## Your tasks
**a.** In the article on connecting assessment to instruction, what is the first step in choosing an appropriate strategy?
**b.** From the article on connecting assessment to instruction, write out the passage starting with "A Flow Chart" and going on through "ensure student progress.".
[[ Excerpted passage, beginning ]]
A Flow Chart for Success: Connecting Assessment to Instruction

by Fritz Geissler, M.Ed., and Donni Stickney, M.Ed.

Teachers throughout the nation are mandated to use research-based instructional strategies. According to the U.S. Department of Education (2004), No Child Left Behind (NCLB) emphasizes the implementation of educational programs and practices that have been scientifically researched and clearly yield high results. NCLB requires that educators use these research-based strategies as they are shown to aid students in learning and accessing the curriculum. Selecting the appropriate strategy to address each student concern is a crucial component to ensure student progress.

The first step in choosing an appropriate strategy is to clarify the student's needs through assessment. Pretests identify the student's prior knowledge and mastery of the necessary sub-skills in the curriculum. Classroom-based instructional assessments identify what students know, what they can do, and how they approach new material (Gravois & Gickling, 2002). A common mistake is to implement a research-based strategy that does not correctly match the student's need. An example would be using a strategy to increase a student's fluency by rereading passages and timing improvement (Instructional Consultation Teams: Training Manual, 2006, p. F8). However, if the underlying cause for poor fluency is a decoding deficit, the mistake could result in limited achievement gains for the student. This example highlights the importance of using assessments that will accurately inform instruction, target interventions, and monitor progress. Teachers effectively meet their students' needs through high-quality instruction that includes ongoing embedded assessment (see Figure 1).
[[ Excerpted passage, end ]]
[[ Dataset records, beginning ]]
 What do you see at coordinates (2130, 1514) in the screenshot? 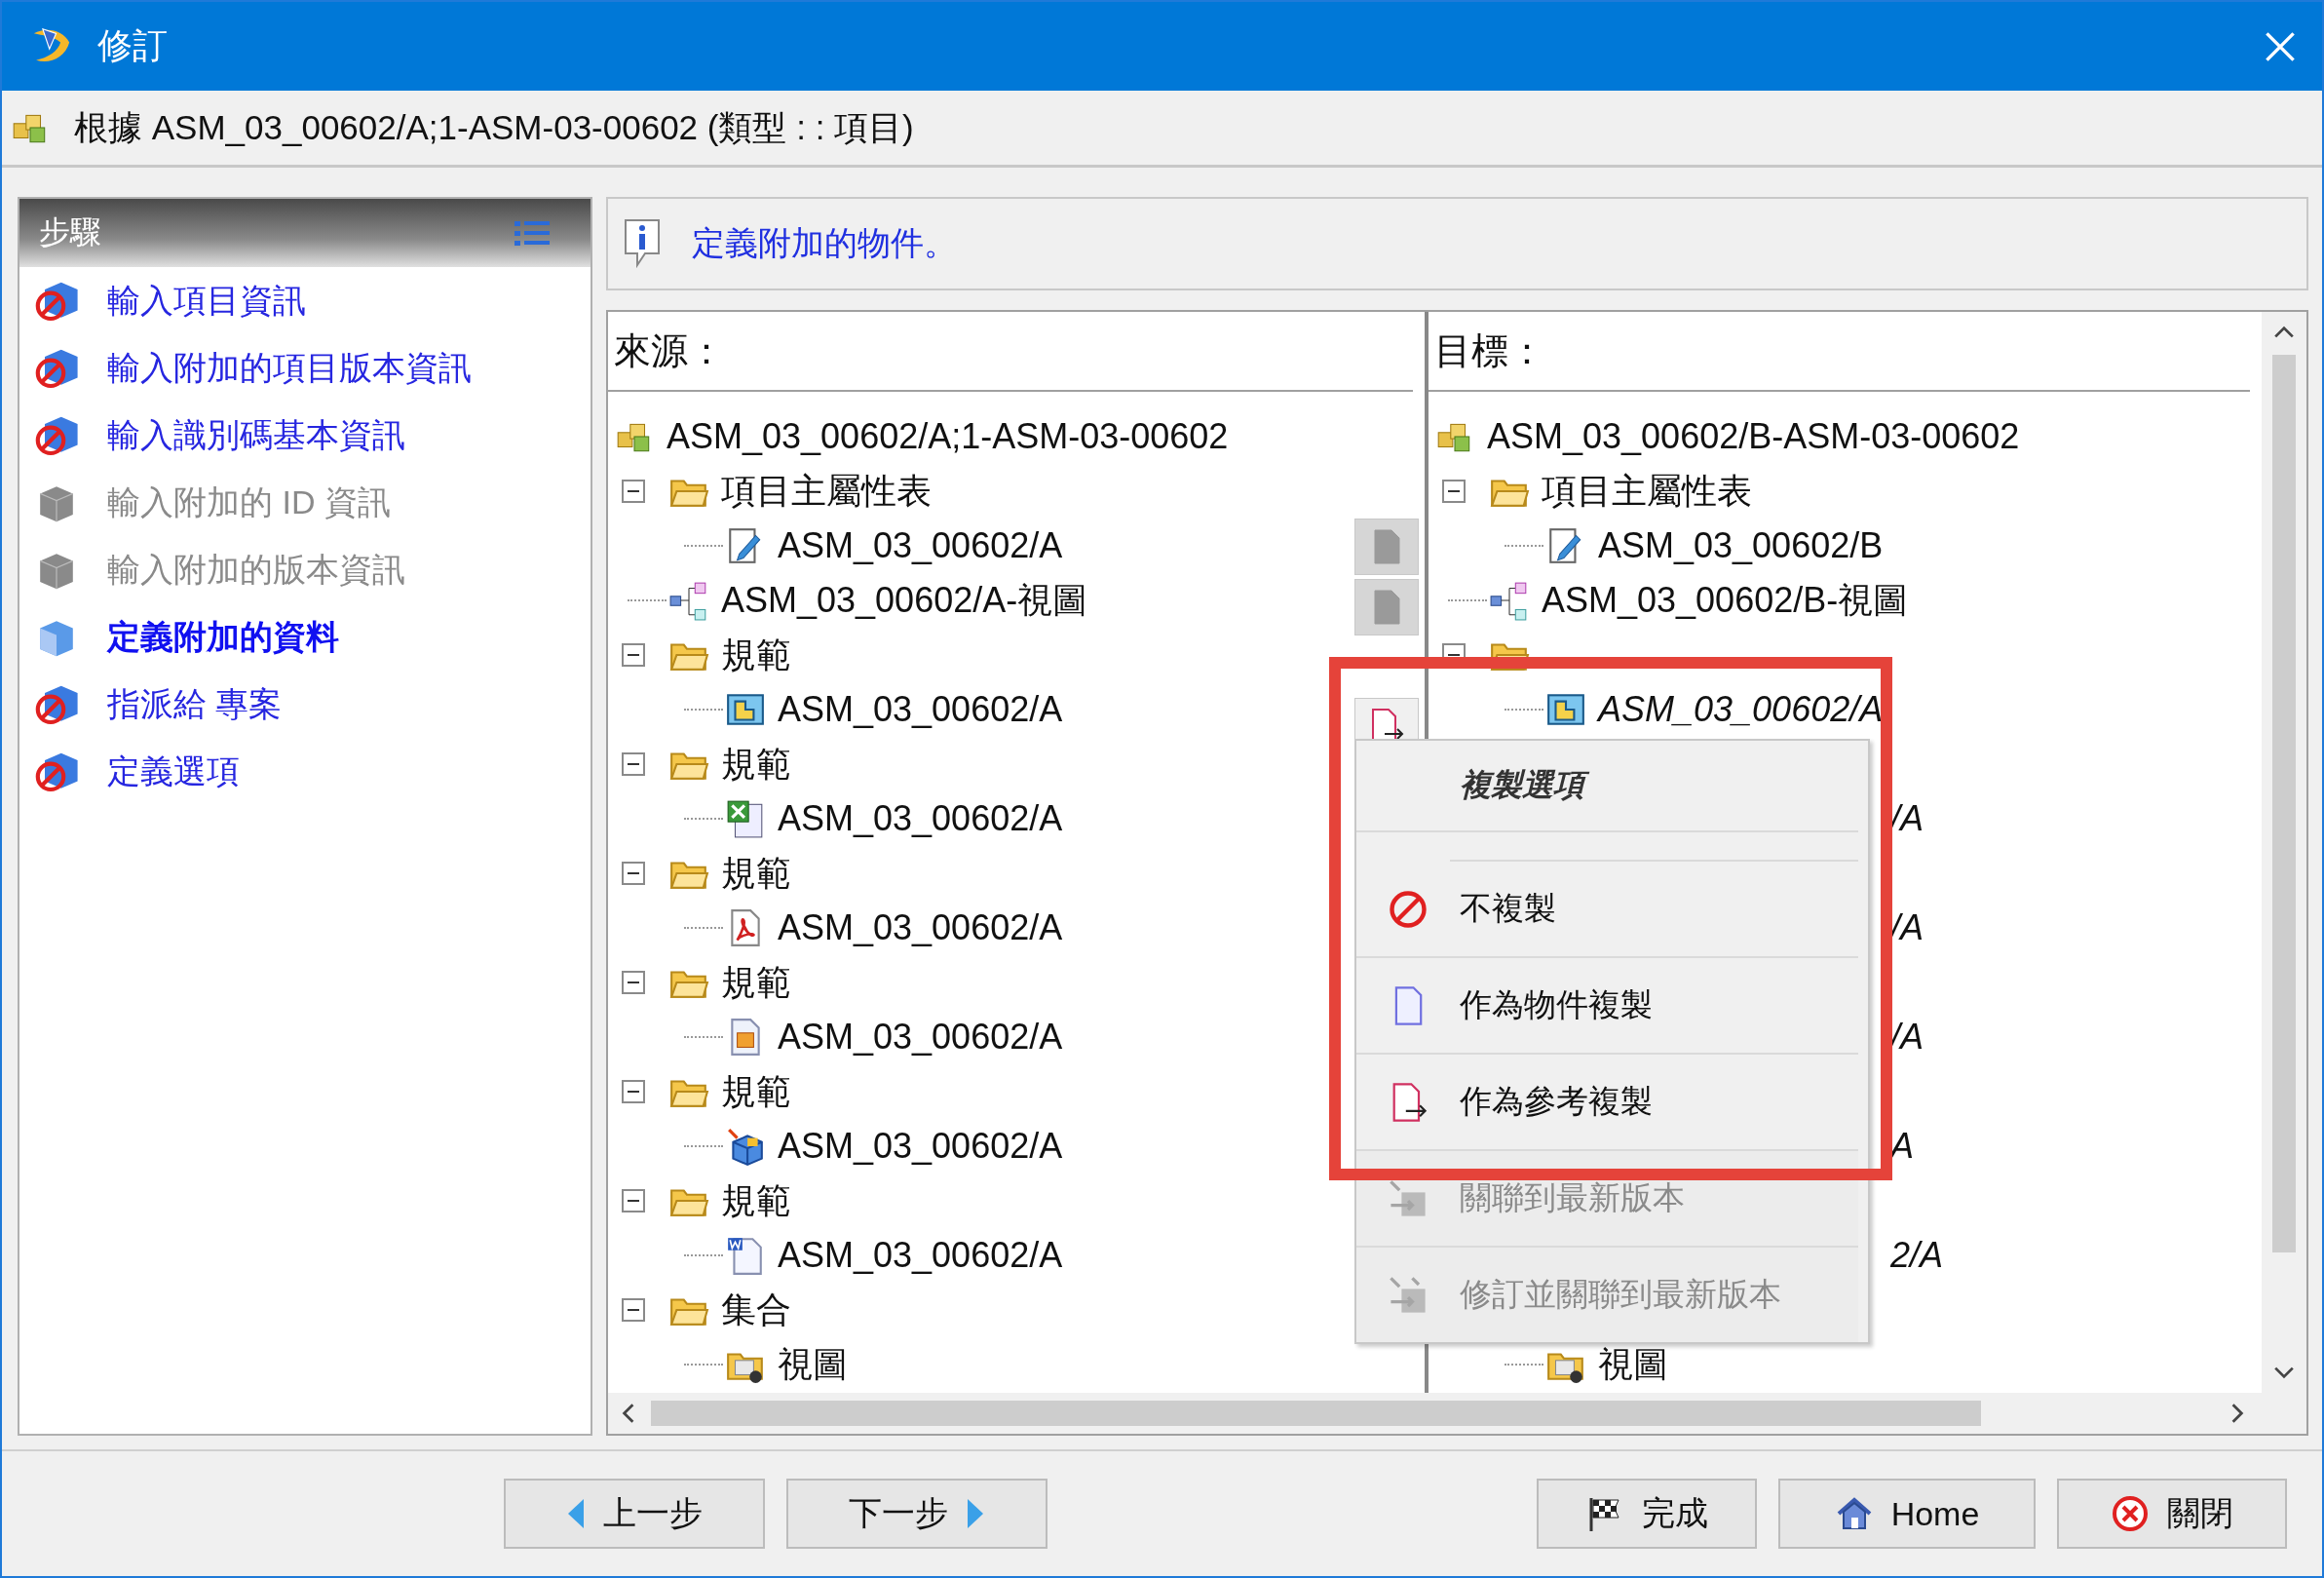
I see `close-circle-icon` at bounding box center [2130, 1514].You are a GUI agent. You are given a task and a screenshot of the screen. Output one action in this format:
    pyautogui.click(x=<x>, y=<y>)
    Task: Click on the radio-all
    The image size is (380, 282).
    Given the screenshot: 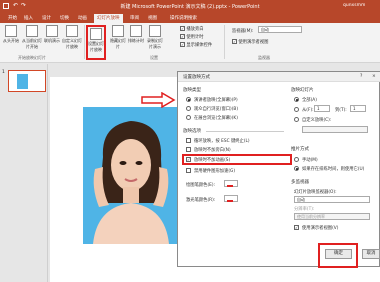 What is the action you would take?
    pyautogui.click(x=296, y=100)
    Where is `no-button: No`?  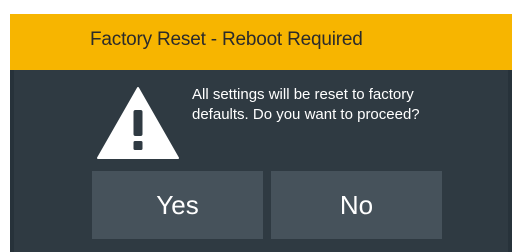 no-button: No is located at coordinates (356, 205).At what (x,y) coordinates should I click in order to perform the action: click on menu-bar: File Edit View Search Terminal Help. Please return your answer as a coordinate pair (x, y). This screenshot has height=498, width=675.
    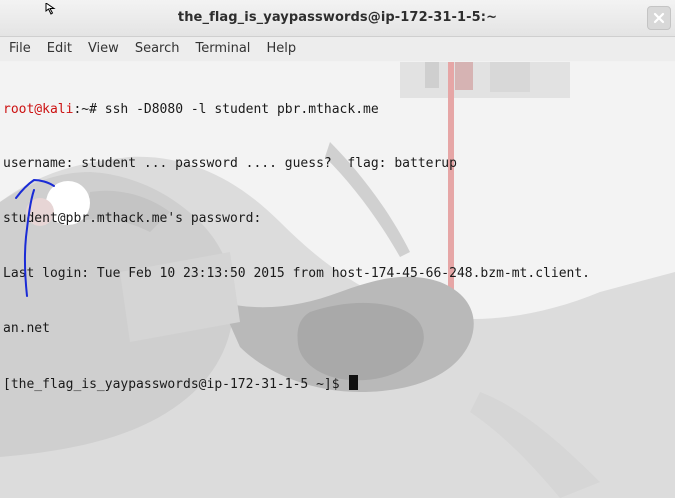
    Looking at the image, I should click on (338, 49).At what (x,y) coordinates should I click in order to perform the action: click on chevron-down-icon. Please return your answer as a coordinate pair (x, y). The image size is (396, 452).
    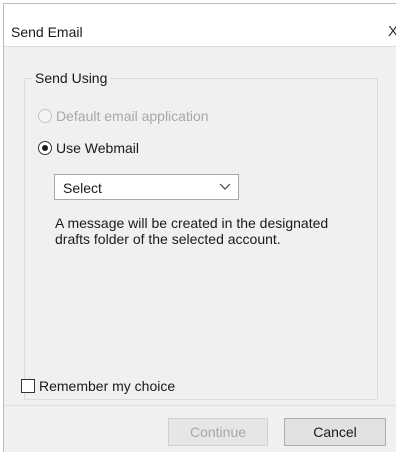
    Looking at the image, I should click on (225, 186).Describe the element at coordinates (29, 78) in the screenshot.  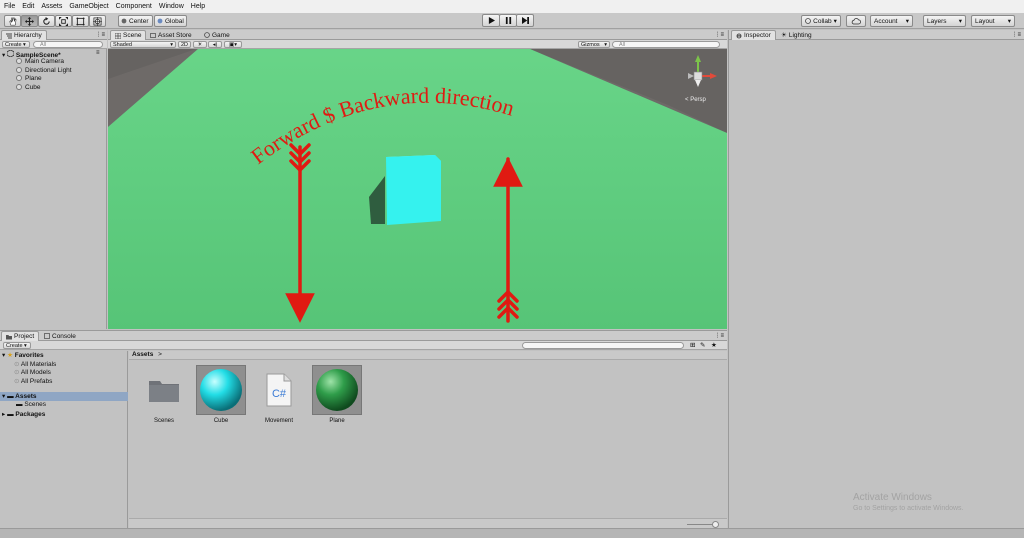
I see `hierarchy-item-plane: Plane` at that location.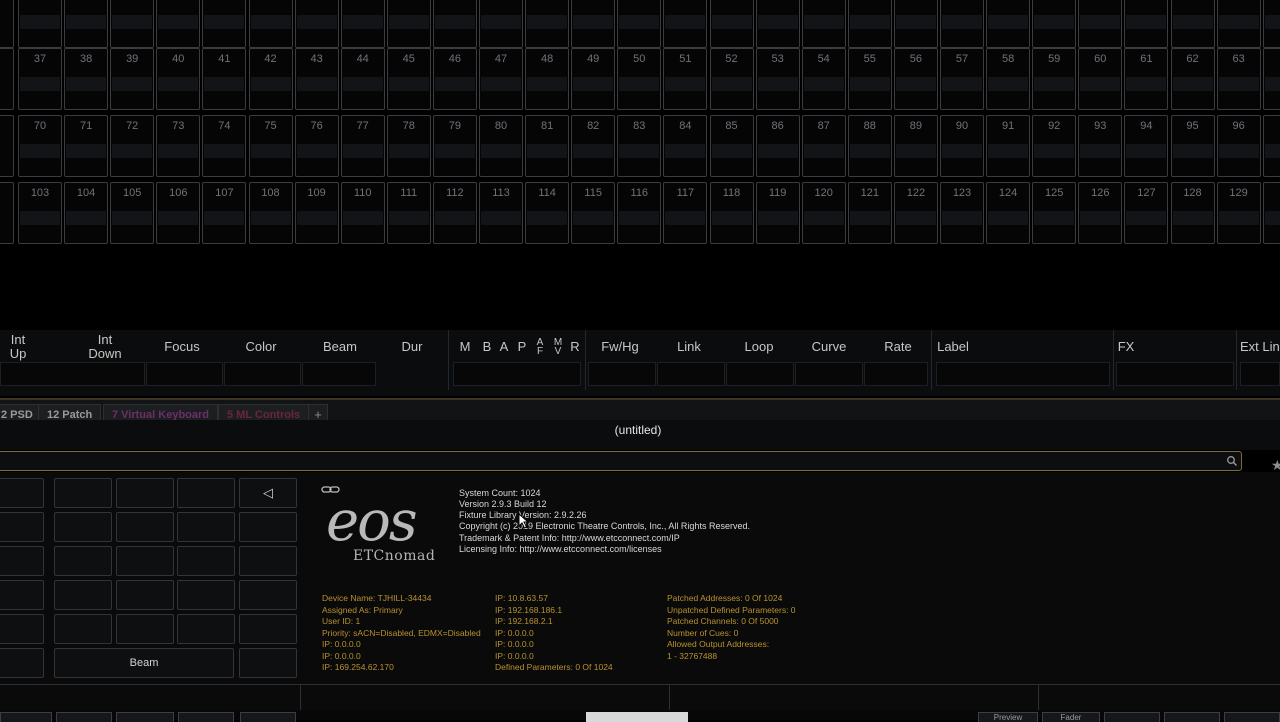 This screenshot has width=1280, height=722. What do you see at coordinates (1054, 79) in the screenshot?
I see `channel-cell: 59` at bounding box center [1054, 79].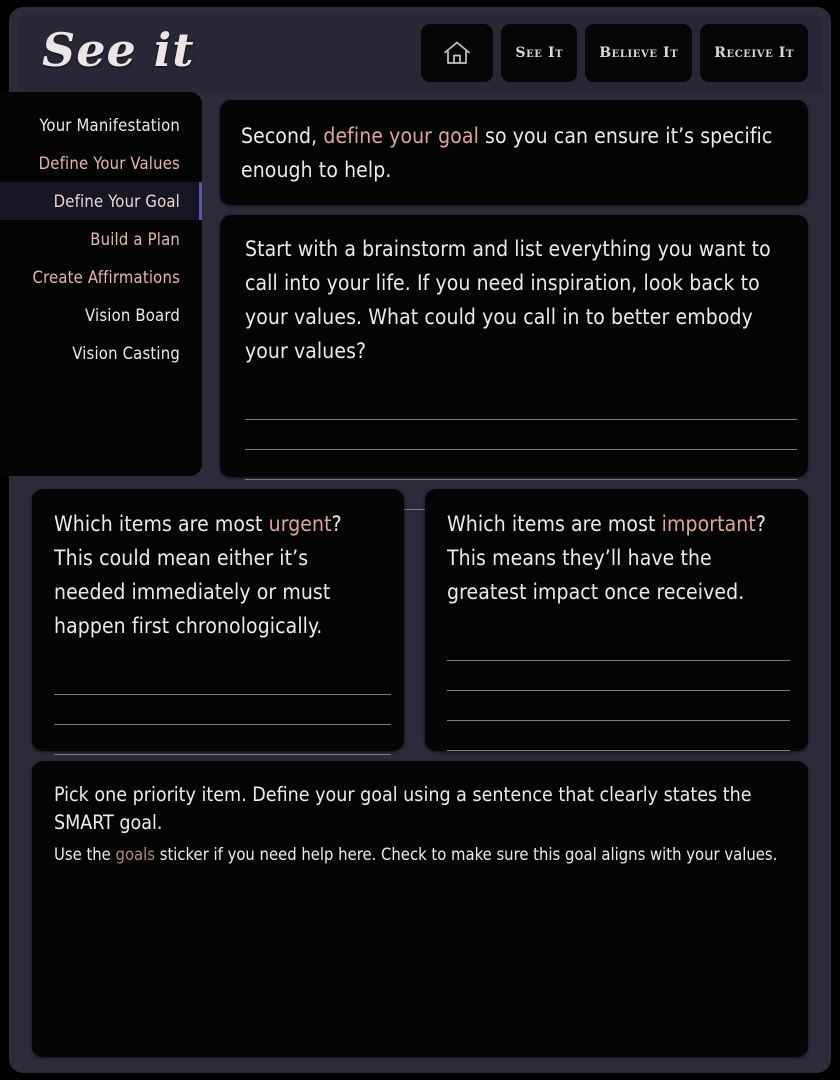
[[ Dataset records, end ]]
## Answers to this exercise
**a.** Clarifying the student's needs through assessment.

**b.**
A Flow Chart for Success: Connecting Assessment to Instruction

by Fritz Geissler, M.Ed., and Donni Stickney, M.Ed.

Teachers throughout the nation are mandated to use research-based instructional strategies. According to the U.S. Department of Education (2004), No Child Left Behind (NCLB) emphasizes the implementation of educational programs and practices that have been scientifically researched and clearly yield high results. NCLB requires that educators use these research-based strategies as they are shown to aid students in learning and accessing the curriculum. Selecting the appropriate strategy to address each student concern is a crucial component to ensure student progress.